━━━ Extrait ━━━

A.D. : Si l’on songe à la grande époque de « Fiction », il était frappant de constater que les rubriques littéraires donnaient lieu à des réactions passionnées de lecteurs, au point de présider à de véritables débats. Dans les fanzines également, il n’est pas rare que les articles suscitent des controverses. Quand on est critique SF au « Monde », est-ce qu’il y a des retours semblables ?

J.B. : Il y a peu de retour. J’ai bien reçu l’une ou l’autre lettre de lecteur. L’un d’entre eux, notamment, me traînait dans la boue parce que j’avais fait un article sur « Hypérion ». Il me disait qu’ « Hypérion » ne valait rien, et que je ferais mieux de parler des bouquins de Pierre Bordage. C’est vrai que je n’ai pas parlé du cycle des « Guerriers du silence », auquel je trouvais d’incontestables qualités, mais qui suscitait un certain nombre de réserves de ma part. Pour ne rien cacher, j’en trouvais la prolificité un peu vaine et gratuite. Mais depuis, « Wang » a levé toutes mes réticences, et je lui ai consacré un article enthousiaste… En réalité, les principales réactions me viennent des auteurs. Il se fait que je n’appartiens pas au milieu de la science-fiction, ce qui est un avantage en ce sens que ça me laisse les mains libres. Et parfois, un de mes articles me permet d’entrer en contact avec un auteur, étant entendu que pour les gens qui me semblent particulièrement importants – ainsi Ayerdahl ou Serge Lehman – c’est moi qui fais la démarche.

━━━ Données brutes ━━━

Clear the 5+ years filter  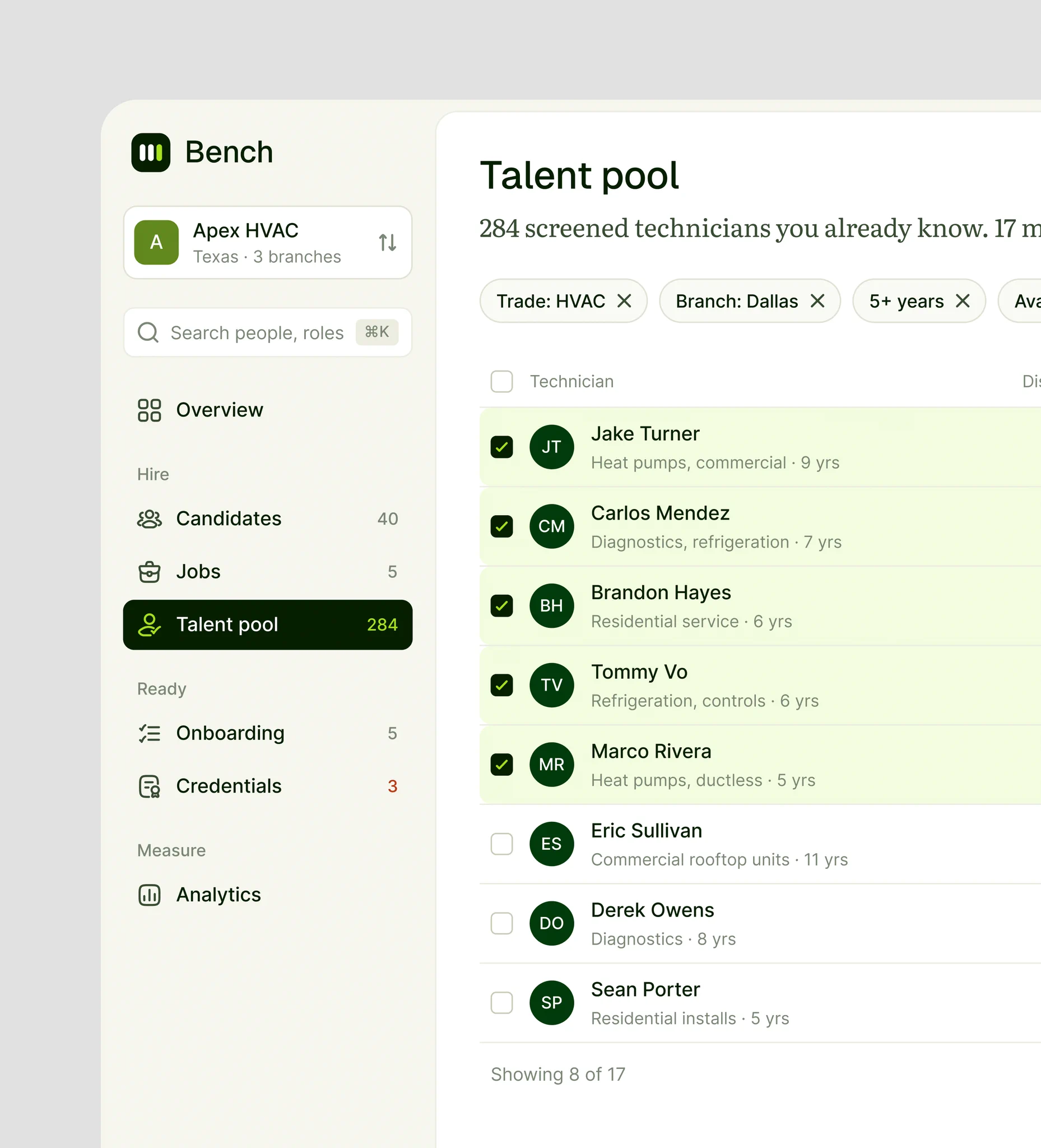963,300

━━━
━━━ Données brutes ━━━

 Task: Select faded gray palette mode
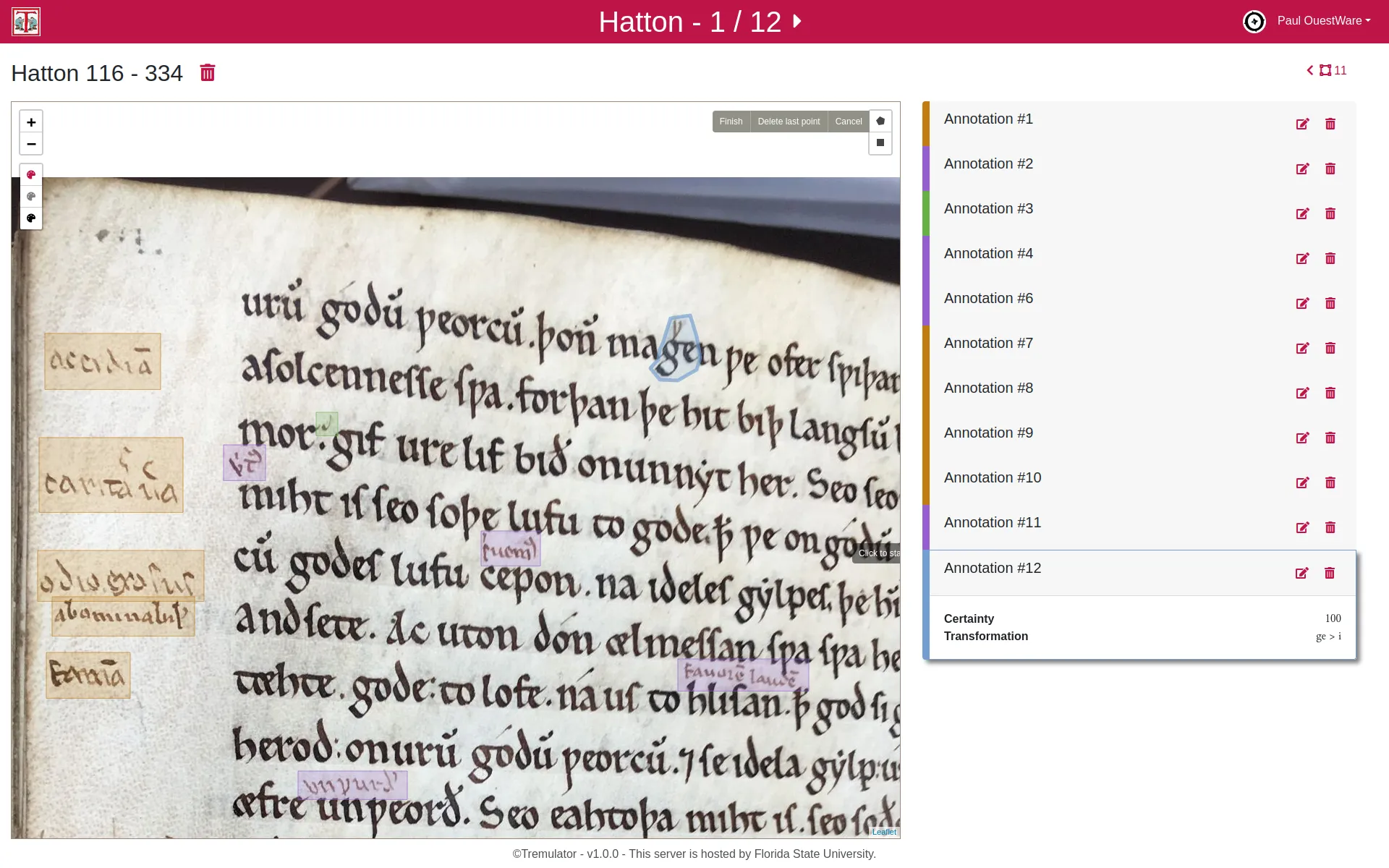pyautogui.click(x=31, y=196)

━━━

■ Consigne
Recopiez mot pour mot le passage de l'extrait qui commence par les mots contenant « A.D. : Si l’on » et se termine par « des retours semblables ? ».

■ Réponse rédigée
A.D. : Si l’on songe à la grande époque de « Fiction », il était frappant de constater que les rubriques littéraires donnaient lieu à des réactions passionnées de lecteurs, au point de présider à de véritables débats. Dans les fanzines également, il n’est pas rare que les articles suscitent des controverses. Quand on est critique SF au « Monde », est-ce qu’il y a des retours semblables ?